Dislaimer: The author of this post is Reine Farhat, LebNet’s Communications Specialist. She has tested both Instabeat products and this is her review]
As someone who personally tested both the old and the new product of Instabeat, I can appreciate the time it took to launch the new version.
Instabeat is a swimming device that gets attached to swim goggles to monitor swimmers’ heart rate in real-time and display the results through color coding on the corner of their goggles. Each of the three colors (green, blue and red) signal a different heart rate range and pushes swimmers to go faster or maintain their pace.
After the swimming session is over, the 27 gram-device takes about 30 seconds to sync with the smartphone application before displaying information about the distance, workouts, the average pace, lap time, peak performance among other data.
The new version of the product was officially launched on July 18, 2019 and can now be ordered from the website.
The reason why founder Hind Hobeika, a competitive swimmer and engineer, wanted to create Instabeat is because when she used to train, she often had to stop her workout for a minute to measure her heart rate – which she calls the most important indicator for enhancing performance. She did not want to use devices like the watch, the belt or the finger clip because they added too much drag to her movement.
I pre-ordered the first version of the product back in 2013 from the crowdfunding platform IndieGoGo and tested it months later. It didn’t fit most of the swim goggles I brought and I honestly wasn’t impressed with the performance: the light wasn’t always working, water was leaking inside my goggles and I had synching problems. I wasn’t the only person facing such issues.
“When we launched the first product, we started too big. We had a crowdfunding campaign, we started shipping and started having many functional and manufacturing problems until it didn’t make sense to keep manufacturing anymore. We decided to stop and start again from scratch,” said Hobeika in an interview with LebNet.

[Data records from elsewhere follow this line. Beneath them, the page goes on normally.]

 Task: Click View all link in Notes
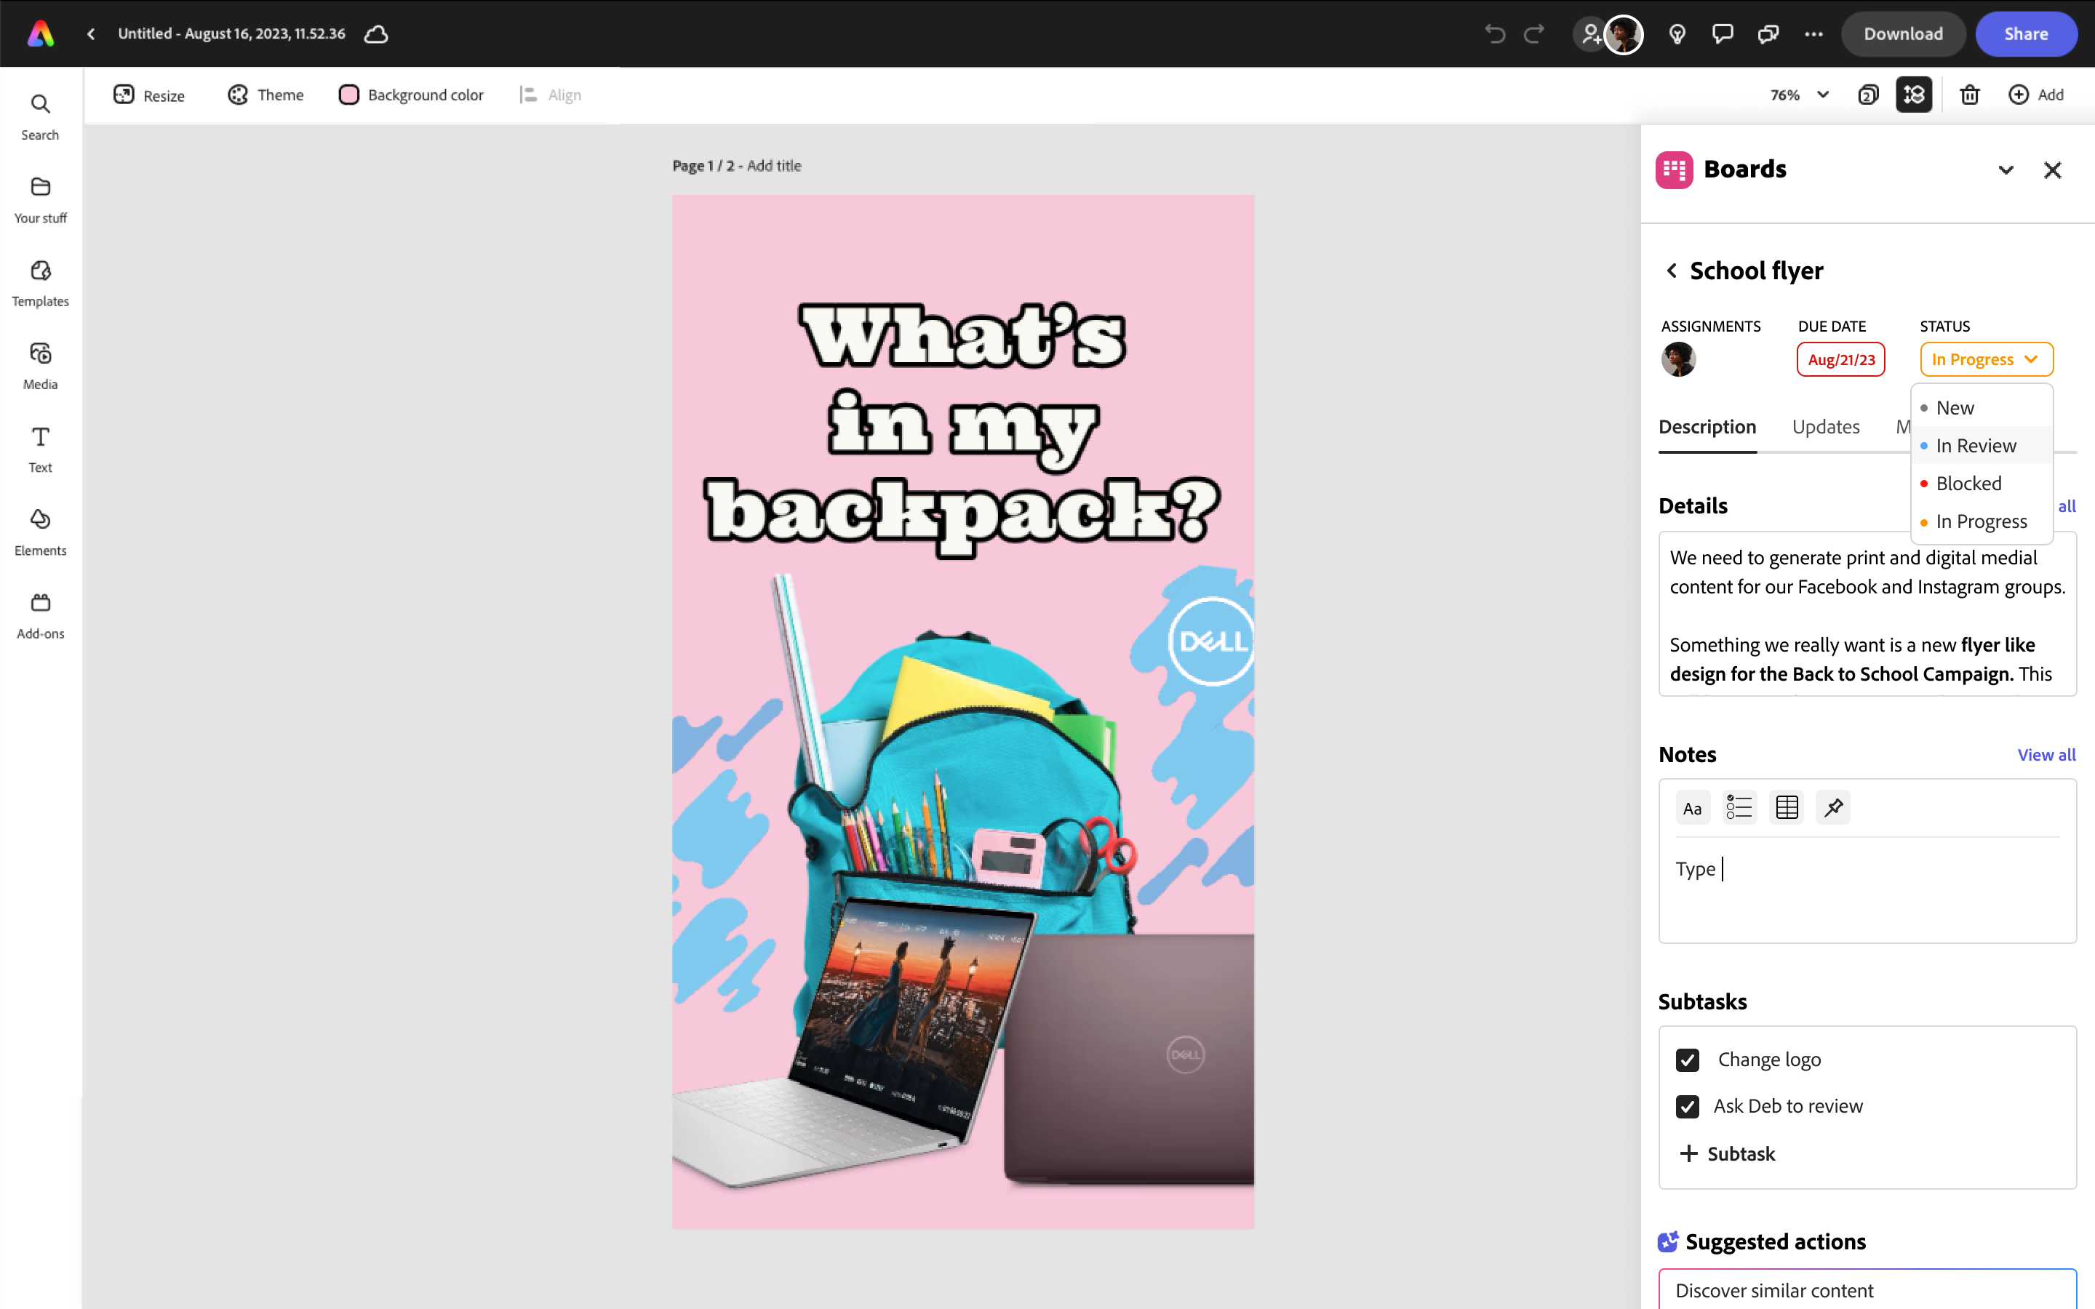[2046, 755]
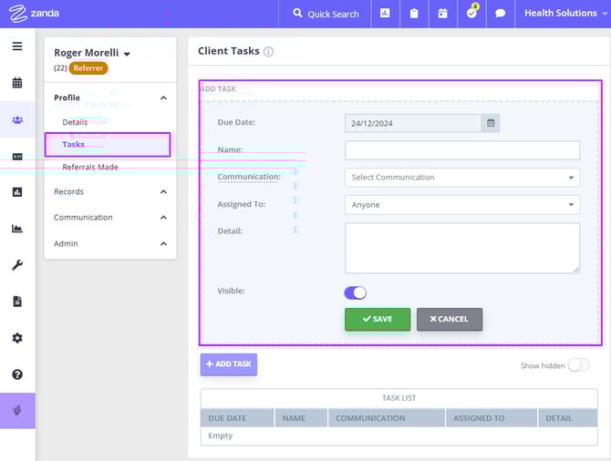Open the chat bubble messages icon
The height and width of the screenshot is (461, 611).
pos(500,14)
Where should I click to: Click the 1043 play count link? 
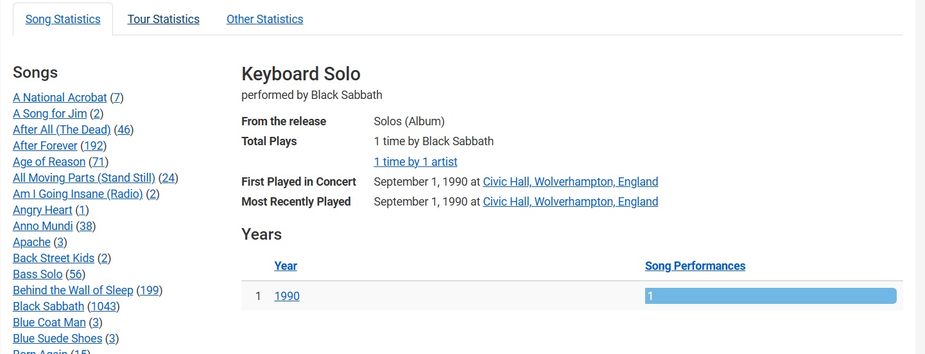click(103, 306)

Another mistake Hobeika admitted making was testing the product with Lebanese swimmers only. “Most of the head shapes and swimming styles [in Lebanon] are fairly similar and when we shipped to different countries we understood the complexity of other faces. One of the advantages of being in the US is that it’s so multicultural. In our second testing, we made sure to bring people from different [ethnicities].”

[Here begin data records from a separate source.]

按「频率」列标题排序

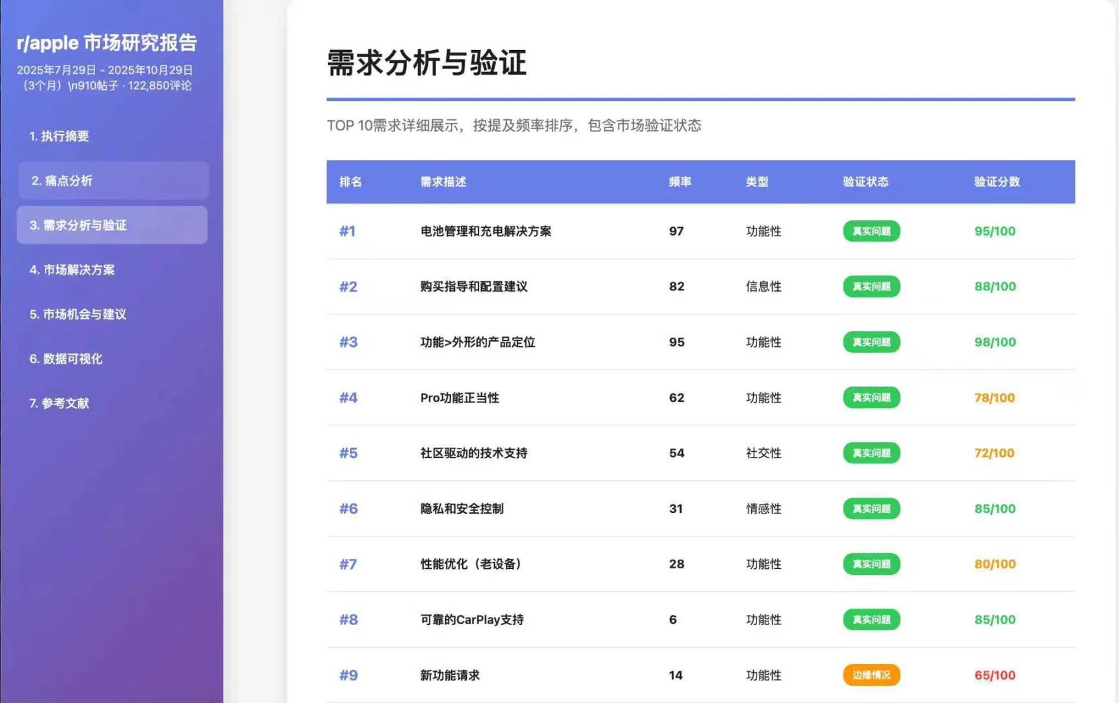pyautogui.click(x=680, y=182)
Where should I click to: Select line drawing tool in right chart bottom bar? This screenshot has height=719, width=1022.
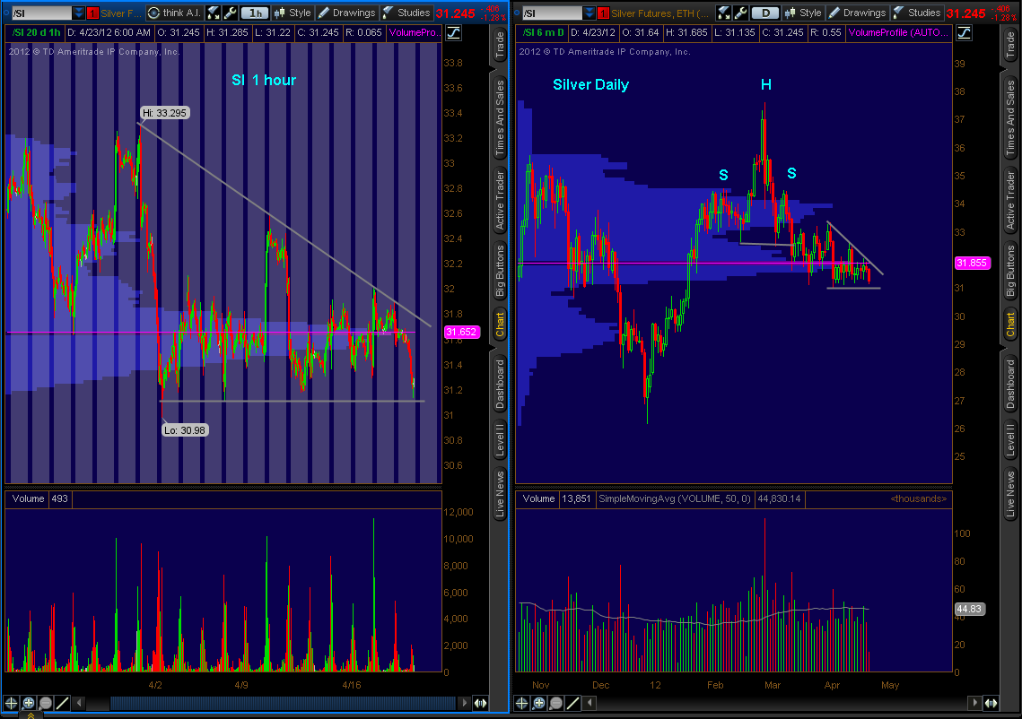pyautogui.click(x=572, y=704)
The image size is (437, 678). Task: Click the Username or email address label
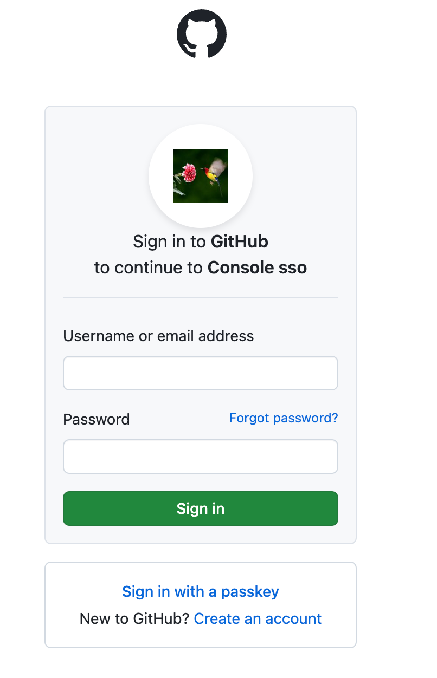[158, 336]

Olympic swimmer Sabine Hazboun using Instabeat.
In 2016, while in London, Hobeika met Jawbone co-founder Alexander Asseily, who worked closely with her on redesigning the product, picking key contractors, building a new team and avoiding previous manufacturing mistakes.

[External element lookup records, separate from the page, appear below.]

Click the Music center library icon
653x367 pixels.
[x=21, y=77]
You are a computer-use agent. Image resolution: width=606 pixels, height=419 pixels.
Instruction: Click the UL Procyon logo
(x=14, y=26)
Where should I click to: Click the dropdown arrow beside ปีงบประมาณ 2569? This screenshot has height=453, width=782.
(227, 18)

Hobeika and her team approached around 50 manufacturers in the US but none of them had the right machinery, expertise nor were they willing to take a chance on her. She teamed up with a big manufacturer in China but shortly after, the company changed its project manager and its priorities and sadly Instabeat was no longer part of them.
“That’s the problem with working with big partners. You don’t know when their teams and priorities change and when you’re a super small company, you don’t move the needle when it comes to money. When that happened we started looking for smaller manufacturers.”
That’s when Hobeika moved to China to monitor manufacturing closely and get the ball rolling.
“It was hard to look at photos [from the US] and trying to understand what the problem is without testing the product. So I went to China to stay for a week or two, but I saw that everything moves so quickly there.” She would brainstorm the problem with the manufacturing team, go to the pool and test and the next morning try to implement a new solution.
She ended up staying in China for 9 months before the new product was ready to hit the US market again. According to Instabeat’s press release, the development of the product included over 250 swimmers and triathletes including Olympic swimmer Sabine Hazboun and Ironman World Champion Leanda Cave. Testers swam with 11 different swim goggles each – pushing, flipping and turning – confirming the device’s ultra low-weight and low-profile design make it feel nonexistent without sacrificing accuracy. The company has raised a total of $6M in funding to date from Berytech Fund, Wamda Capital, Jabbar Capital, and angel investors. It has spent a total of 8 years on R&D between Lebanon, China and the US.
The product can now be ordered from the website for $249 and shipped within the US in less than 10 days.
From someone who has been familiar with some of the technical issues found in the first version of Instabeat, and who has tested the second one, I am happy to see how Hobeika has come a long way to improve swimmers’ experience and introduce a seamless product that will help them every stroke of the way.